The houses, situated in affluent suburbs such as Ilanda, Barham Green, Newton West, Parklands and Hillcrest belong to business people who have failed to service loans from banks or defaulted in paying rentals at commercial premises they are operating from. The houses will be auctioned by Bulawayo Real Estate.

In an interview, Bulawayo Real Estate director Mr Mike Nekati said the properties belong to those who were failing to settle debts with various organisations or individuals.

“Notice was given on 10 March as per normal procedure, we put three adverts to give people three weeks to make arrangements with those they owe money. The first advert was put last week, and the date of sale is next week. The sale will be at the Bulawayo Theatre club at 10am after which at that time we will start hammering the properties,” said Mr Nekati.

He said after the first advert was put, three properties have since been withdrawn from the list.

“Out of the 28 properties which were to be auctioned, three properties have been removed, these include one industrial property, a residential property and a commercial property and I would like to believe that a payment agreement has been reached between the two parties.”

Mr Nekati said people should desist from putting themselves in tricky situations and must get loans they will be able to service.

“People should do risk analysis before taking loans and using their properties as collateral. They should take advantage of public voluntary auctions in case they see that they cannot meet the agreed date to pay back the money, before the situation worsens and sell their own properties on a big market because in an auction we sell them at a forced sale value,” he said.

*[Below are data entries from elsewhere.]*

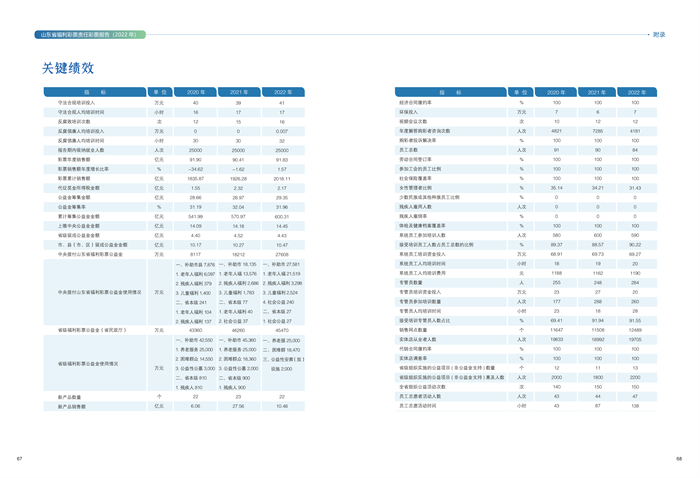Viewport: 700px width, 478px height.
Task: Select the 反腐败培训次数 indicator row
Action: (76, 122)
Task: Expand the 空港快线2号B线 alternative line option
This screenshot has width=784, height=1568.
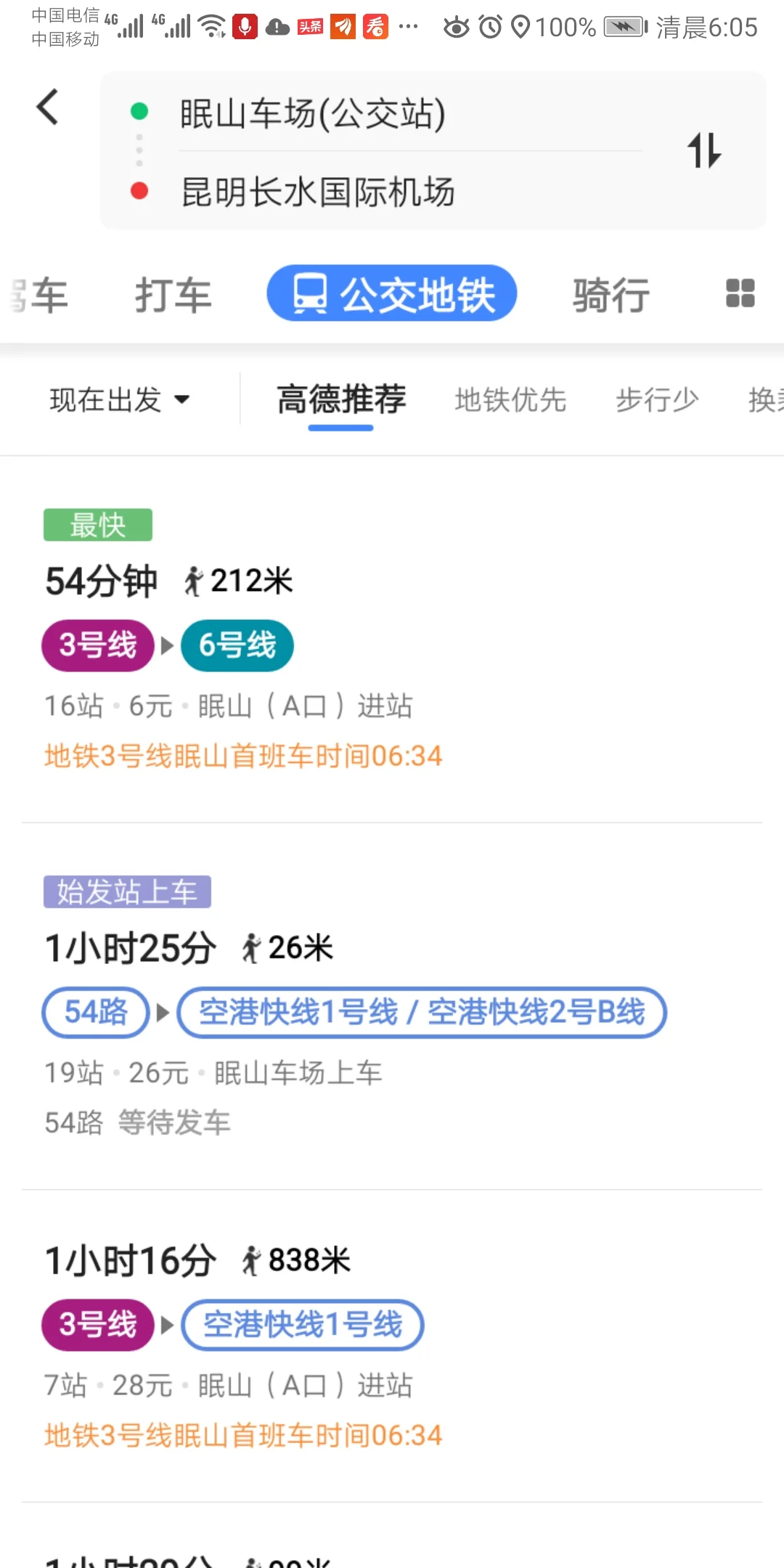Action: pyautogui.click(x=536, y=1011)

Meanwhile, the Affirmative Action Group (AAG) has raised alarm on the number of residential properties that are being put under the hammer stating that this was disempowering people.

“If you check the list of properties being sold through auction, one or two of them are commercial properties, while the rest are people’s principal residences. What it shows here is that people are disempowered more than they are empowered,” said AAG chief executive officer Mr Silani Mtshiya.

“The increase in principal houses being auctioned is now more of an outbreak than just a case of a person failing to service a loan. This situation is not normal and there should be an understanding that the economy is bad. When these people lose their houses where are they expected to go?” quizzed Mr Mtshiya.

He said families were suffering after losing the properties.

“What should be realised is that most of these loans that people are failing to service are loans that they took when we introduced the US dollar, and because we had no prior experience with the dollar people took loans that were not sustainable.

The loans were not feasible because the interest rates were as high as 42 percent.”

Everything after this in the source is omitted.